Since its release, I’ve spent a lot of time playing, and thinking about, Sam Barlow’s Her Story. I’ve played it on my own Steam account, and also on my husband’s — I didn’t want to interrupt my own game, which was then unfinished, but I did want to see if starting fresh and doing things differently would give me a different perspective. I’ve also watched the videos gathered at App Unwrapper, which placed the searchable videos in order (a heroic effort), so that I could get a fix on all the pieces of the game at once. I hoped these different approaches would give me answers, and they did, but not quite the answers I sought. Instead, I became married to the notion that, at various points along the path of this mystery game, I had not a couple but five fully developed theories about what might have happened with the death at the centerpiece of the story, and each one of them hinged not on events, but questions of identity.
Minor spoilers ahead for Her Story (avoiding any big spoilers, though I wonder if this might seem rather opaque for readers who haven’t played).
In any narrative experience touted as a detective game, players and potential players might make a few assumptions, the first being that they’ll be playing as a detective. Early on in Her Story, players who poke around the interface might discover this isn’t quite the case. Once that initial assumption was broken, I found myself questioning everything in the game, and I don’t just mean in terms of narrative. We’re supposed to question everything said in the interviews, I think, but very early on, I began to question things on wholly different levels. Was a reference to a place really a physical place? Was a particular gesture just a tic, or did it hold some meaning that I was to interpret? Did this or that really happen; did those people exist? I’ve always had a particular interest in game bibles and narrative and design notes, but I’ve never wanted to get my hands on one quite as much as I’d like to get just an hour with the design notes — particularly notes for actress Viva Seifert, and her scripts. What was included, and what was she allowed to bring to the character, and what did she bring that was incorporated?
It’s quite a rabbit hole, and that last question may seem a bit out of left field, but it seems clear some design decisions were made here to control, or at least funnel the way the players find and see the video clips. Searching the name of the victim, for instance, brings up a lot of clips, far more than can be accessed even after a “win,” when players can unlock the chance to see more clips at once, but the first clips, the ones available to first-time players, are full of potential clues and nothing more. That level of manipulation makes sense to sustain suspense in a game like this, but I kept wondering — what if Seifert had done a certain thing and they said oh, yes, let’s keep that and use it to support X theory? Or what if some moments weren’t as carefully controlled, and the “wrong” movement or expression was captured? The game’s narrative hangs on Seifert’s performance in a very real way, and we’re studying her constantly. She, and the script clues, are all we have. Hair styles, markings, outfits, drinks; maybe it all matters. Multiple meanings and interpretations of certain words and concepts absolutely do, after all.
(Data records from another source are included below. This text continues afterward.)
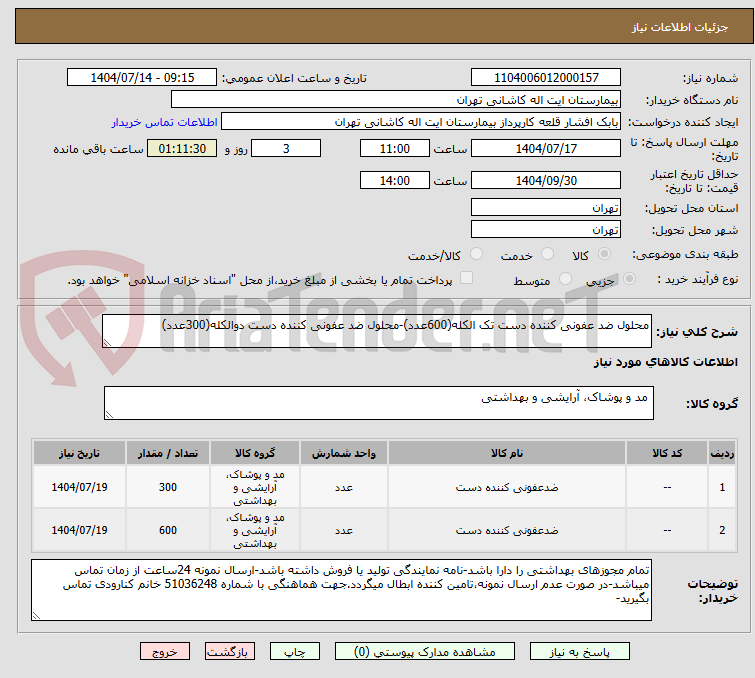Click the response deadline date field 1404/07/17
This screenshot has height=678, width=755.
[x=545, y=148]
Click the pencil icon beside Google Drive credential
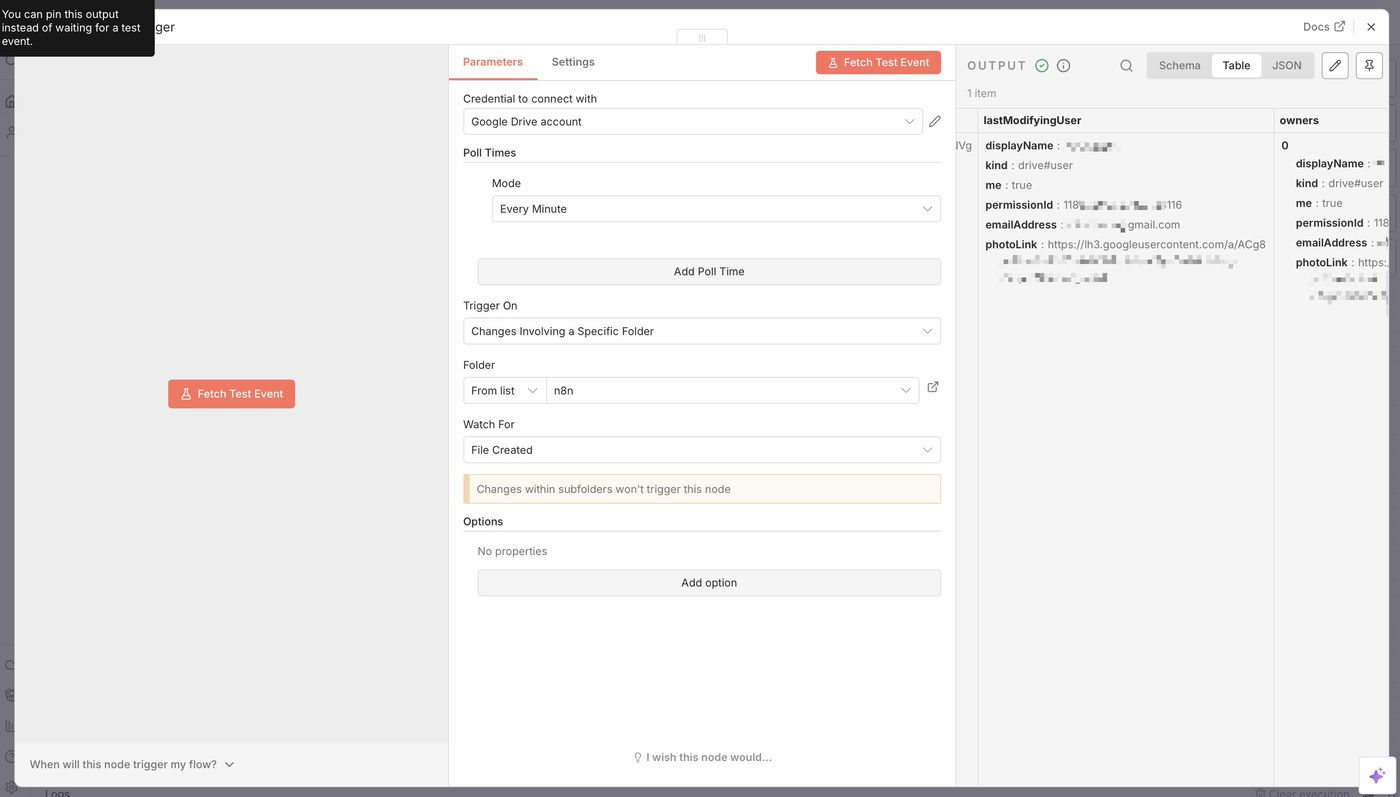Image resolution: width=1400 pixels, height=797 pixels. click(934, 121)
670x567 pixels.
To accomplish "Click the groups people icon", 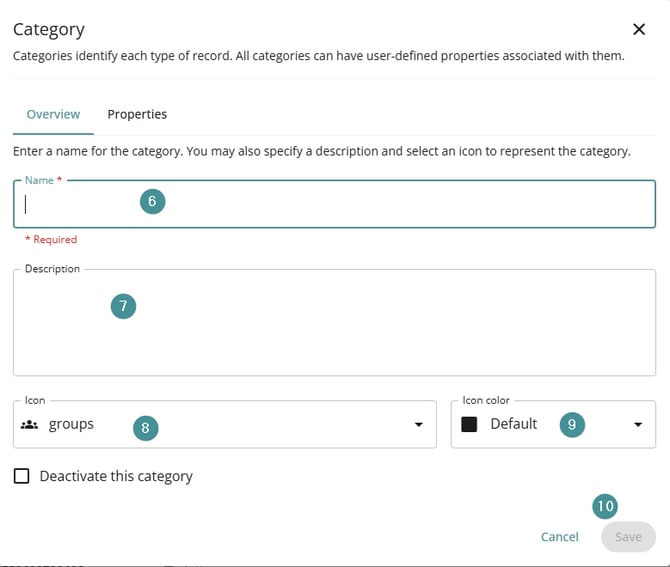I will (x=29, y=424).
Later notes, which I’m still working on, make the included picture seem organized, and they all center around those five questions I mentioned above. Two of those questions are resolved, at least partly, by the ending messages; we know by then, mostly, who we are… but even our reactions to that may have been controlled by whether or not we turned on the anti-glare filter. Turning it on prevents revealing flashes of the person using the computer. Without those flashes, I might have approached the game entirely differently. Not only then am I questioning the identity of all the players in this mystery, but in a sense, I am questioning my own: without this clue or that, how am I positioned in the story, both as in-game searcher, and out-of-game player?
The remaining questions concern the heart of the story. There are three major possible ideas (don’t worry; I won’t spoil them, but I do need to speak in broad terms): two different versions of possible truth, or a series of lies, and amazingly, I think any could be equally true. There are arguments in favor of each answer, and some against, and none of them fit neatly into a box.
I’ve seen some complaints that Her Story doesn’t really have an ending, that that’s true, it doesn’t, not in the traditional sense… but I see that as a strength of this narrative, not a weakness. The player doesn’t know the real story… but the person we are embodying, they do, or at least, they know the historical facts around the interviews. They are looking for answers wholly different from the answers we seek, and for them, there is only one version: what happened. We, on the other hand, are left with symbols upon symbols of relationships and family and love, references to fairy tales and separation and imagination and control (and that hairbrush!), and even if we manage to see and hear everything… which story really is her story? And just who is the “her” of the title? Even that simple question isn’t as simple anymore after some time with the game.
I’m not sure there’s any way to know, but that won’t stop me guessing.